Потерянное мной - Бондаренко Борис Егорович - Страница 17
- Предыдущая
- 17/22
- Следующая
– Это даже лучше, – улыбнулась Ольга. Ей понравилась непосредственность Вали.
Стали пить чай. Валя жадно расспрашивала Ольгу о жизни в Москве, о премьерах и выставках – и оказалось, что Ольга не может ответить на многие ее вопросы, сама Валя знает театральную и концертную жизнь Москвы куда лучше. Ольга попыталась оправдаться:
– Знаете, работы много, на все времени не хватает.
Валя смутилась, ей стало как будто неловко за свою осведомленность:
– Конечно, я понимаю, у вас такая работа, что всех сил требует... А я что, обыкновенная учительница... Только здесь, если одной работой жить, – пропадешь с тоски. Вот я и стараюсь следить за всем... Почти треть зарплаты на журналы и книги уходит. Времени, правда, тоже немного остается – учителей не хватает, поневоле приходится быть мастером на все руки. Я географичка, а веду и зоологию, и ботанику. А учить кое-как, пересказывать учебник – совесть не позволяет. Вот и сидишь ночами, достаешь книги где можно. А с наглядными пособиями просто беда – ходишь по магазинам бедной родственницей и чуть ли не со слезами вымаливаешь.
Валя еще долго рассказывала о своих школьных бедах, потом спохватилась:
– Ой, да что это я разнюнилась... Вам же неитересно об этом слушать.
– Ну, почему же... – не очень решительно запротестовала Ольга.
– Давайте лучше о Вере поговорим. Вы ведь, наверно, почти не знаете ее.
– Да.
Валя помолчала.
– Знаете, трудно о ней определенно говорить. Я и вообще-то не сторонница категорических определений. А она... ну, как бы вам сказать... какая-то равномерная, что ли. Очень старательная, понятливая, послушная, но... без огонька. Нет ни любимых предметов, ни нелюбимых. До сих пор не знаю, что ей нравится больше, что меньше. Да она, похоже, и сама не знает. Учится легко, без срывов, хотя частенько пропускает занятия. Но это меня не беспокоит – она очень добросовестная, и если уж не приходит на урок, значит, это, бесспорно, вынужденно. Никакого беспокойства учителям не доставляет, но, знаете, именно эта ее уравновешенность, не побоюсь сказать – недетскость, немножко не нравится мне... Я не совсем ясно говорю, да?

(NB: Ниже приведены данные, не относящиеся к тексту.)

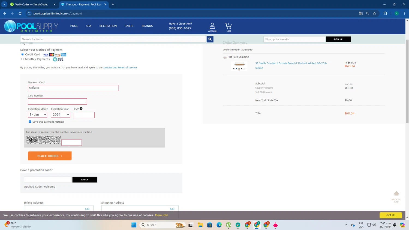Click the Place Order button
The width and height of the screenshot is (409, 230).
(50, 156)
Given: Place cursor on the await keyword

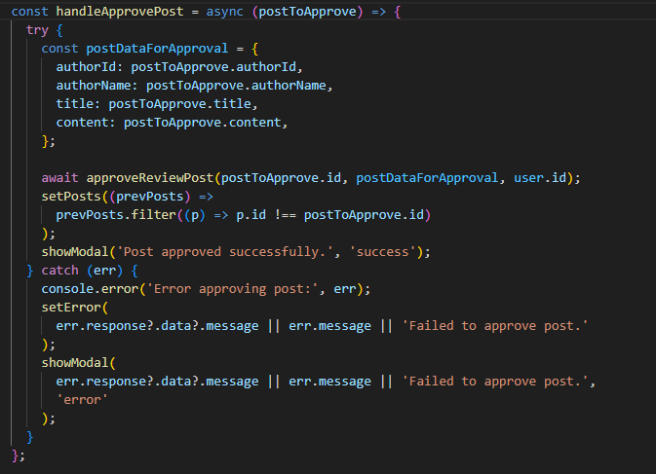Looking at the screenshot, I should [x=59, y=178].
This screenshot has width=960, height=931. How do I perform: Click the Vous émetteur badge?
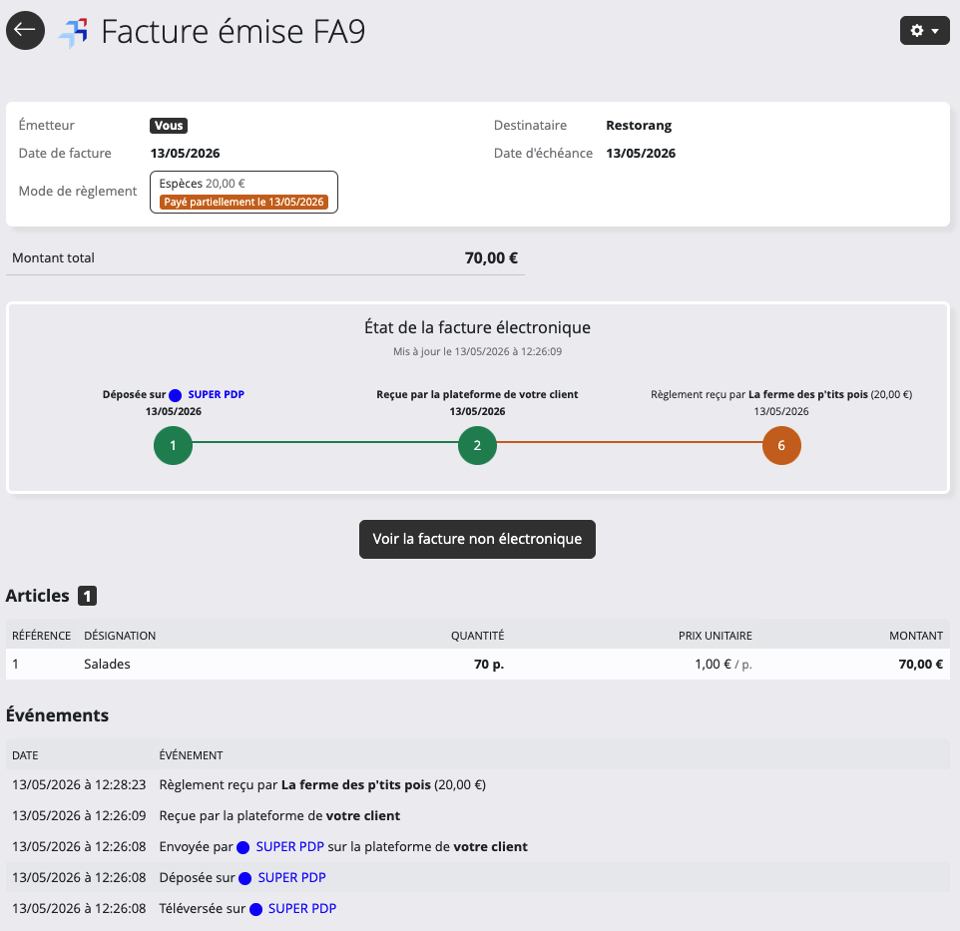click(x=169, y=126)
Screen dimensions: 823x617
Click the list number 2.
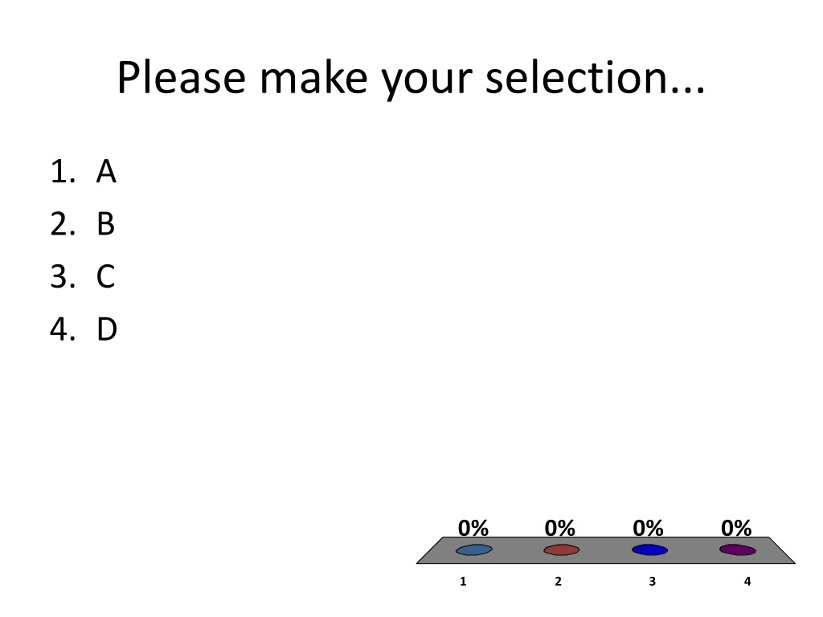pyautogui.click(x=63, y=224)
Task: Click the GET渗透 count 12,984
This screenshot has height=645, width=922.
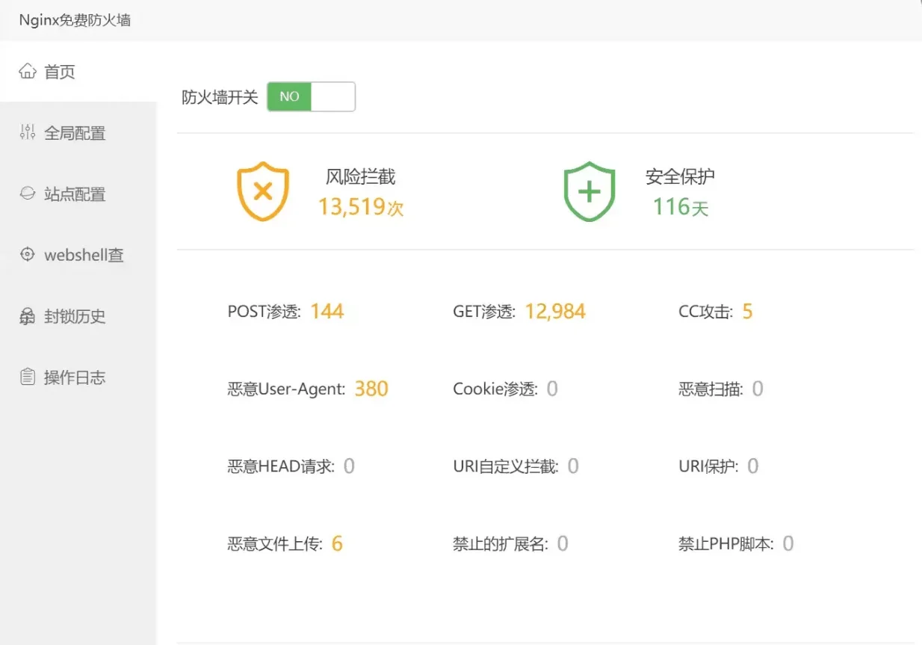Action: click(x=555, y=311)
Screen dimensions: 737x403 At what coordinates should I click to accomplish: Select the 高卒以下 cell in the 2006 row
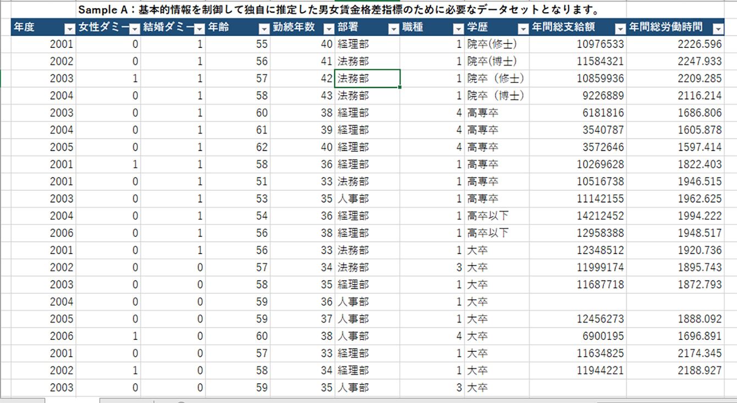pyautogui.click(x=497, y=233)
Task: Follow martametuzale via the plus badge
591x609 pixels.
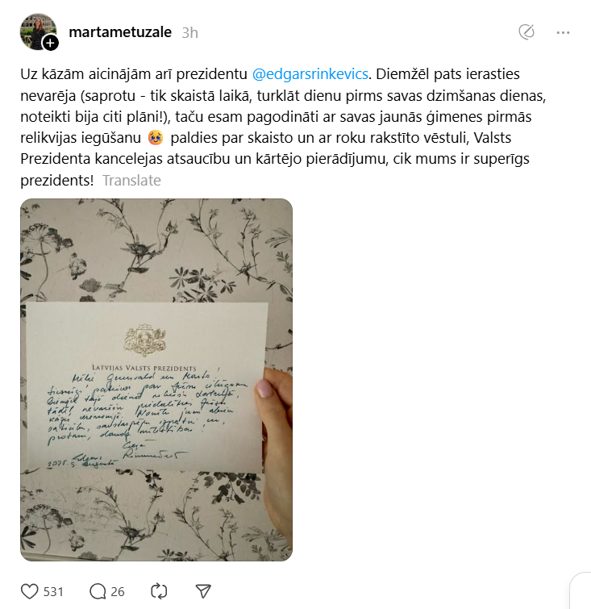Action: coord(50,43)
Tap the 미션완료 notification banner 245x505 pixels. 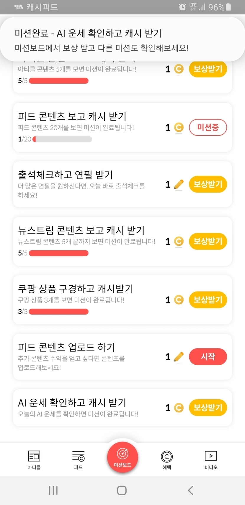pos(122,40)

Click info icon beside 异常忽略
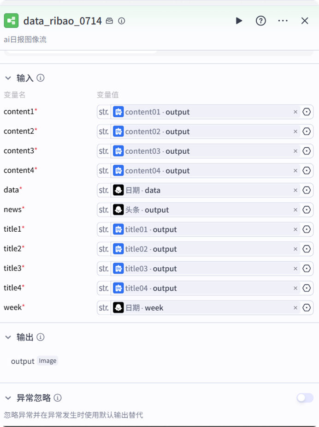tap(58, 398)
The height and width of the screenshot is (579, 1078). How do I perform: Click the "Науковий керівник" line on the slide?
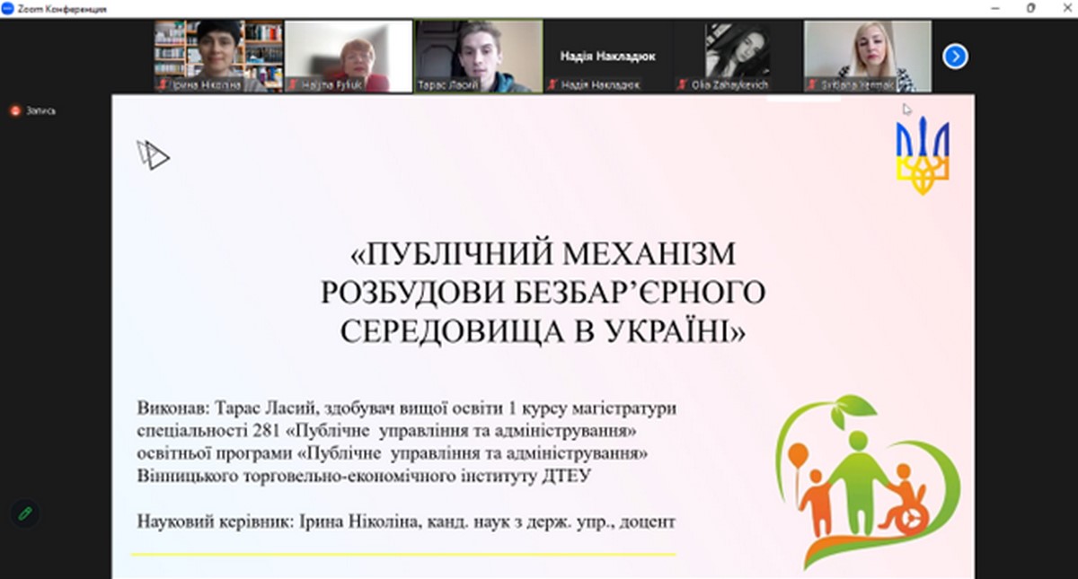click(405, 521)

– Нет, почему же... Я и сама заметила это в ней.
– А может быть, это и к лучшему, не знаю... Как она, дальше учиться будет?
– Собирается. Может быть, на будущий год я ее к себе в Москву возьму.
– Вот это было бы хорошо. Знаете, так обидно бывает, когда толковые ребята бросают учебу. Я, конечно, не за то, чтобы все молодые обязательно уходили в город, но иногда это просто необходимо. Что же делать, деревня еще очень во многом отстает от города, это же реальность, с которой нельзя не считаться. Но уходят-то как раз чаще всего те, кому в городе делать нечего. Их больше привлекают городские квартиры с теплыми уборными. Хотя и это не такой уж большой грех, – невесело усмехнулась Валя, и Ольга спросила:
– Вам, наверно, нелегко здесь живется?
Валя улыбнулась.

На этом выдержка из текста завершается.